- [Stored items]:
*** Block opens ***
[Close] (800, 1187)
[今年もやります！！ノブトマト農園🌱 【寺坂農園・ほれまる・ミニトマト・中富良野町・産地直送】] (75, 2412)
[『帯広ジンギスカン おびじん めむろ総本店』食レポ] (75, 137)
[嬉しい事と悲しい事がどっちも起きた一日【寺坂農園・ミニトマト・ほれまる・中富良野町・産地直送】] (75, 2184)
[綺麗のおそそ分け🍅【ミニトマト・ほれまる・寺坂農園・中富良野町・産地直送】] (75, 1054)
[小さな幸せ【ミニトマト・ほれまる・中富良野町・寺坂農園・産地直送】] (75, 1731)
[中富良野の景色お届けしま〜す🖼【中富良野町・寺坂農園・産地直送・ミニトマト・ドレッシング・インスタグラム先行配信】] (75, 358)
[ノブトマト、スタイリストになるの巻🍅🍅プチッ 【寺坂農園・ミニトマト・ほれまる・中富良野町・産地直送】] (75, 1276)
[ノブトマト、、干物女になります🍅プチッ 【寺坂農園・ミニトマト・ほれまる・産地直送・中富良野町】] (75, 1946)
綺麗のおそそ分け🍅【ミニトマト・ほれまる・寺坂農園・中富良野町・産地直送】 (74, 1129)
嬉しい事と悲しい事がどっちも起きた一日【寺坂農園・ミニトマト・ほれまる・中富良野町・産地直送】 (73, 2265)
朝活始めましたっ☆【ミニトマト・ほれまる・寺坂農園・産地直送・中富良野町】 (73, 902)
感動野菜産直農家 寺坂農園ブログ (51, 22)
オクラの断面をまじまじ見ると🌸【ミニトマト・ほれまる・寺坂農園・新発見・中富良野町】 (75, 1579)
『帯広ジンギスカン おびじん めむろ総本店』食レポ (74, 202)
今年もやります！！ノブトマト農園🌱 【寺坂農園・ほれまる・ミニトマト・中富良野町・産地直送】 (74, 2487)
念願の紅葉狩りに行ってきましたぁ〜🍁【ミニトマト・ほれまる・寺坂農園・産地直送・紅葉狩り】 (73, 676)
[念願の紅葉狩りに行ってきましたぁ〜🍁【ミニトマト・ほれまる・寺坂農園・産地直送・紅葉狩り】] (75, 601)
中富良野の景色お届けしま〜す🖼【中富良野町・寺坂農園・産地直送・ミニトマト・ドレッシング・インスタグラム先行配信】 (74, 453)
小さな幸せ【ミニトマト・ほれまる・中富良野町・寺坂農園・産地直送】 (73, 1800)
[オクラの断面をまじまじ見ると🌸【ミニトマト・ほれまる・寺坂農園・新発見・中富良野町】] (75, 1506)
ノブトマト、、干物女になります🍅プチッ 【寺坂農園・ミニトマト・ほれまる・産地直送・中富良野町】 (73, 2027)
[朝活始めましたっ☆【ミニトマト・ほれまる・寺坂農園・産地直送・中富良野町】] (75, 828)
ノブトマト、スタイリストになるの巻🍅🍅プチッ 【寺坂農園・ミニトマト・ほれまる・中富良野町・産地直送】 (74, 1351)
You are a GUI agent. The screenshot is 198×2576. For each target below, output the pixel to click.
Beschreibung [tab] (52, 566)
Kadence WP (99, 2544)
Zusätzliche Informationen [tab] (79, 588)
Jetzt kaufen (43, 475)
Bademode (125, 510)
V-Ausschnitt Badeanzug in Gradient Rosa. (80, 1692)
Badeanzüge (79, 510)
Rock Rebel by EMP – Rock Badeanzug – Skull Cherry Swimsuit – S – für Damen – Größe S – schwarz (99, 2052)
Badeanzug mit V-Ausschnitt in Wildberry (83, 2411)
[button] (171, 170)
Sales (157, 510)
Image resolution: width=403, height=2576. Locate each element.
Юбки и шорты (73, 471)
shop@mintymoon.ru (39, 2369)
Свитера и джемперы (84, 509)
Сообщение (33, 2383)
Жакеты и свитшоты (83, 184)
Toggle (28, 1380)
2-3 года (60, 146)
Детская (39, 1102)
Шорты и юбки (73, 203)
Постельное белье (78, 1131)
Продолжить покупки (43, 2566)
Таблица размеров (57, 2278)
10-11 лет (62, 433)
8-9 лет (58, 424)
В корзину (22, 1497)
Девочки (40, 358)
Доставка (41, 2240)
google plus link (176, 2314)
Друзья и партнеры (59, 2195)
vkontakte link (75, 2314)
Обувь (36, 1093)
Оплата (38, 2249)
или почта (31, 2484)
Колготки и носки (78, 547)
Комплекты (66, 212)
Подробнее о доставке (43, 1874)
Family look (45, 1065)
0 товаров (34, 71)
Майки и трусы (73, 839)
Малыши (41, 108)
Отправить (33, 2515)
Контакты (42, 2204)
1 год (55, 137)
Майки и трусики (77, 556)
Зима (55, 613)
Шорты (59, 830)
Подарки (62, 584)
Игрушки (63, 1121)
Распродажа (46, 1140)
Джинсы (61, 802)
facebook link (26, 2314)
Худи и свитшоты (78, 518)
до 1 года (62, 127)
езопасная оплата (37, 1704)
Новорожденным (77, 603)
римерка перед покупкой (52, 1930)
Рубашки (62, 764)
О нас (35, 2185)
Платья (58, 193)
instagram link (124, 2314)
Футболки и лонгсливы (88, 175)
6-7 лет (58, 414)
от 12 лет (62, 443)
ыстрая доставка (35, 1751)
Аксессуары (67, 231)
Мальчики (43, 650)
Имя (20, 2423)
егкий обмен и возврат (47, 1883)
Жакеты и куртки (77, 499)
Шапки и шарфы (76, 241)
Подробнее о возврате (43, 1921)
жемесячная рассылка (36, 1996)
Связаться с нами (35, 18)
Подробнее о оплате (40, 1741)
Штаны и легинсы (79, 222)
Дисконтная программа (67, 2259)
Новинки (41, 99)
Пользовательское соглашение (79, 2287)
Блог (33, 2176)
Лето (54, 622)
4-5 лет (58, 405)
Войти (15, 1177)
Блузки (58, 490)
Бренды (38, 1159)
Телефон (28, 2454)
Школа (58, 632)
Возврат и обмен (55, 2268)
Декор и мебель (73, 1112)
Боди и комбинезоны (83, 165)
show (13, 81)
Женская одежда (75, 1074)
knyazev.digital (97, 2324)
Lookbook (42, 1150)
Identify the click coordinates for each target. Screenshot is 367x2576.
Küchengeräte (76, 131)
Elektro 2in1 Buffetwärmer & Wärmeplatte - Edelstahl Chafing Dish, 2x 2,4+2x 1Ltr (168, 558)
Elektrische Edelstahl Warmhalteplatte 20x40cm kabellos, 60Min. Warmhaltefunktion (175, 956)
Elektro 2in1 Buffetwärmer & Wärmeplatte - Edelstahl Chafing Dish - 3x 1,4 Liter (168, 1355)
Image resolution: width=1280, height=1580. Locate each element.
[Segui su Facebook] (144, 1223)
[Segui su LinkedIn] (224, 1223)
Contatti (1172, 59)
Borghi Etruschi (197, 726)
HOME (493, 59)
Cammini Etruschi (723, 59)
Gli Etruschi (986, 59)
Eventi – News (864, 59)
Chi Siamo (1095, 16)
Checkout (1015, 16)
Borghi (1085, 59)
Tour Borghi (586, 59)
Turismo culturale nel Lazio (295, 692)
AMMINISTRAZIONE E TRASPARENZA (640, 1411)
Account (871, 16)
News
*** Block closes ***
- [EXERCISE AIM]:
Give back the data exactly, with no line dropped.

- [FINISHED TASK]:
[Close] (800, 1187)
[今年もやります！！ノブトマト農園🌱 【寺坂農園・ほれまる・ミニトマト・中富良野町・産地直送】] (75, 2412)
[『帯広ジンギスカン おびじん めむろ総本店』食レポ] (75, 137)
[嬉しい事と悲しい事がどっちも起きた一日【寺坂農園・ミニトマト・ほれまる・中富良野町・産地直送】] (75, 2184)
[綺麗のおそそ分け🍅【ミニトマト・ほれまる・寺坂農園・中富良野町・産地直送】] (75, 1054)
[小さな幸せ【ミニトマト・ほれまる・中富良野町・寺坂農園・産地直送】] (75, 1731)
[中富良野の景色お届けしま〜す🖼【中富良野町・寺坂農園・産地直送・ミニトマト・ドレッシング・インスタグラム先行配信】] (75, 358)
[ノブトマト、スタイリストになるの巻🍅🍅プチッ 【寺坂農園・ミニトマト・ほれまる・中富良野町・産地直送】] (75, 1276)
[ノブトマト、、干物女になります🍅プチッ 【寺坂農園・ミニトマト・ほれまる・産地直送・中富良野町】] (75, 1946)
綺麗のおそそ分け🍅【ミニトマト・ほれまる・寺坂農園・中富良野町・産地直送】 (74, 1129)
嬉しい事と悲しい事がどっちも起きた一日【寺坂農園・ミニトマト・ほれまる・中富良野町・産地直送】 (73, 2265)
朝活始めましたっ☆【ミニトマト・ほれまる・寺坂農園・産地直送・中富良野町】 (73, 902)
感動野菜産直農家 寺坂農園ブログ (51, 22)
オクラの断面をまじまじ見ると🌸【ミニトマト・ほれまる・寺坂農園・新発見・中富良野町】 (75, 1579)
『帯広ジンギスカン おびじん めむろ総本店』食レポ (74, 202)
今年もやります！！ノブトマト農園🌱 【寺坂農園・ほれまる・ミニトマト・中富良野町・産地直送】 (74, 2487)
念願の紅葉狩りに行ってきましたぁ〜🍁【ミニトマト・ほれまる・寺坂農園・産地直送・紅葉狩り】 (73, 676)
[念願の紅葉狩りに行ってきましたぁ〜🍁【ミニトマト・ほれまる・寺坂農園・産地直送・紅葉狩り】] (75, 601)
中富良野の景色お届けしま〜す🖼【中富良野町・寺坂農園・産地直送・ミニトマト・ドレッシング・インスタグラム先行配信】 (74, 453)
小さな幸せ【ミニトマト・ほれまる・中富良野町・寺坂農園・産地直送】 (73, 1800)
[オクラの断面をまじまじ見ると🌸【ミニトマト・ほれまる・寺坂農園・新発見・中富良野町】] (75, 1506)
ノブトマト、、干物女になります🍅プチッ 【寺坂農園・ミニトマト・ほれまる・産地直送・中富良野町】 (73, 2027)
[朝活始めましたっ☆【ミニトマト・ほれまる・寺坂農園・産地直送・中富良野町】] (75, 828)
ノブトマト、スタイリストになるの巻🍅🍅プチッ 【寺坂農園・ミニトマト・ほれまる・中富良野町・産地直送】 (74, 1351)
You are a GUI agent. The screenshot is 198×2576. For each target below, output the pixel to click.
Beschreibung [tab] (52, 566)
Kadence WP (99, 2544)
Zusätzliche Informationen [tab] (79, 588)
Jetzt kaufen (43, 475)
Bademode (125, 510)
V-Ausschnitt Badeanzug in Gradient Rosa. (80, 1692)
Badeanzüge (79, 510)
Rock Rebel by EMP – Rock Badeanzug – Skull Cherry Swimsuit – S – für Damen – Größe S – schwarz (99, 2052)
Badeanzug mit V-Ausschnitt in Wildberry (83, 2411)
[button] (171, 170)
Sales (157, 510)
Image resolution: width=403, height=2576. Locate each element.
Юбки и шорты (73, 471)
shop@mintymoon.ru (39, 2369)
Свитера и джемперы (84, 509)
Сообщение (33, 2383)
Жакеты и свитшоты (83, 184)
Toggle (28, 1380)
2-3 года (60, 146)
Детская (39, 1102)
Шорты и юбки (73, 203)
Постельное белье (78, 1131)
Продолжить покупки (43, 2566)
Таблица размеров (57, 2278)
10-11 лет (62, 433)
8-9 лет (58, 424)
В корзину (22, 1497)
Девочки (40, 358)
Доставка (41, 2240)
google plus link (176, 2314)
Друзья и партнеры (59, 2195)
vkontakte link (75, 2314)
Обувь (36, 1093)
Оплата (38, 2249)
или почта (31, 2484)
Колготки и носки (78, 547)
Комплекты (66, 212)
Подробнее о доставке (43, 1874)
Family look (45, 1065)
0 товаров (34, 71)
Майки и трусы (73, 839)
Малыши (41, 108)
Отправить (33, 2515)
Контакты (42, 2204)
1 год (55, 137)
Майки и трусики (77, 556)
Зима (55, 613)
Шорты (59, 830)
Подарки (62, 584)
Игрушки (63, 1121)
Распродажа (46, 1140)
Джинсы (61, 802)
facebook link (26, 2314)
Худи и свитшоты (78, 518)
до 1 года (62, 127)
езопасная оплата (37, 1704)
Новорожденным (77, 603)
римерка перед покупкой (52, 1930)
Рубашки (62, 764)
О нас (35, 2185)
Платья (58, 193)
instagram link (124, 2314)
Футболки и лонгсливы (88, 175)
6-7 лет (58, 414)
от 12 лет (62, 443)
ыстрая доставка (35, 1751)
Аксессуары (67, 231)
Мальчики (43, 650)
Имя (20, 2423)
егкий обмен и возврат (47, 1883)
Жакеты и куртки (77, 499)
Шапки и шарфы (76, 241)
Подробнее о возврате (43, 1921)
жемесячная рассылка (36, 1996)
Связаться с нами (35, 18)
Подробнее о оплате (40, 1741)
Штаны и легинсы (79, 222)
Дисконтная программа (67, 2259)
Новинки (41, 99)
Пользовательское соглашение (79, 2287)
Блог (33, 2176)
Лето (54, 622)
4-5 лет (58, 405)
Войти (15, 1177)
Блузки (58, 490)
Бренды (38, 1159)
Телефон (28, 2454)
Школа (58, 632)
Возврат и обмен (55, 2268)
Декор и мебель (73, 1112)
Боди и комбинезоны (83, 165)
show (13, 81)
Женская одежда (75, 1074)
knyazev.digital (97, 2324)
Lookbook (42, 1150)
Identify the click coordinates for each target. Screenshot is 367x2576.
Küchengeräte (76, 131)
Elektro 2in1 Buffetwärmer & Wärmeplatte - Edelstahl Chafing Dish, 2x 2,4+2x 1Ltr (168, 558)
Elektrische Edelstahl Warmhalteplatte 20x40cm kabellos, 60Min. Warmhaltefunktion (175, 956)
Elektro 2in1 Buffetwärmer & Wärmeplatte - Edelstahl Chafing Dish - 3x 1,4 Liter (168, 1355)
Image resolution: width=1280, height=1580. Locate each element.
[Segui su Facebook] (144, 1223)
[Segui su LinkedIn] (224, 1223)
Contatti (1172, 59)
Borghi Etruschi (197, 726)
HOME (493, 59)
Cammini Etruschi (723, 59)
Gli Etruschi (986, 59)
Eventi – News (864, 59)
Chi Siamo (1095, 16)
Checkout (1015, 16)
Borghi (1085, 59)
Tour Borghi (586, 59)
Turismo culturale nel Lazio (295, 692)
AMMINISTRAZIONE E TRASPARENZA (640, 1411)
Account (871, 16)
News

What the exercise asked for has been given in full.